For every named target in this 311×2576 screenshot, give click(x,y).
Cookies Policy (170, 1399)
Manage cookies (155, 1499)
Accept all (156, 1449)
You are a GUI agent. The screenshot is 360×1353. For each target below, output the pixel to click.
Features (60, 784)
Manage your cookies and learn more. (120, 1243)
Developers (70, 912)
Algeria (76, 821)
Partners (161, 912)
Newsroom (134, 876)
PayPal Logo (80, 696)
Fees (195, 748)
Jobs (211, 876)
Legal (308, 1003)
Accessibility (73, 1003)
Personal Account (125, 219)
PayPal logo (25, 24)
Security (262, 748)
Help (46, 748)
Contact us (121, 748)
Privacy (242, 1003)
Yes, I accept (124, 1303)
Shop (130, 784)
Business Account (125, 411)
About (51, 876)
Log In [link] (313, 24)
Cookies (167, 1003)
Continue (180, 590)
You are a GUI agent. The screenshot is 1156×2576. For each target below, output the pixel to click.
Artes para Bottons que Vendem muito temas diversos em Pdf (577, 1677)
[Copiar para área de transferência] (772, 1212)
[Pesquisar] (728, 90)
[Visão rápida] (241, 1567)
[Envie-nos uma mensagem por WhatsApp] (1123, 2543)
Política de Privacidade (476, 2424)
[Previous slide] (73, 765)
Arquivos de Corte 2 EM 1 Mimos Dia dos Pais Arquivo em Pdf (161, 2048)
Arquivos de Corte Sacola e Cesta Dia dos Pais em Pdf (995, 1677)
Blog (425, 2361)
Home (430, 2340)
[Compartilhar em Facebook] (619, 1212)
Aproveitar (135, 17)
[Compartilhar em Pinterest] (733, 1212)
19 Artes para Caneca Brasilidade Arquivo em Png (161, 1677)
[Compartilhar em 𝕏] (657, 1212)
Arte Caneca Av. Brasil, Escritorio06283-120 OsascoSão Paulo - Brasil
========================================================================
### What the task requires
Quote only the stretch of lines that starts the data above and ends with the line containing "Continue (180, 590)", both included.

### Result of this exercise
For every named target in this 311×2576 screenshot, give click(x,y).
Cookies Policy (170, 1399)
Manage cookies (155, 1499)
Accept all (156, 1449)
You are a GUI agent. The screenshot is 360×1353. For each target below, output the pixel to click.
Features (60, 784)
Manage your cookies and learn more. (120, 1243)
Developers (70, 912)
Algeria (76, 821)
Partners (161, 912)
Newsroom (134, 876)
PayPal Logo (80, 696)
Fees (195, 748)
Jobs (211, 876)
Legal (308, 1003)
Accessibility (73, 1003)
Personal Account (125, 219)
PayPal logo (25, 24)
Security (262, 748)
Help (46, 748)
Contact us (121, 748)
Privacy (242, 1003)
Yes, I accept (124, 1303)
Shop (130, 784)
Business Account (125, 411)
About (51, 876)
Log In [link] (313, 24)
Cookies (167, 1003)
Continue (180, 590)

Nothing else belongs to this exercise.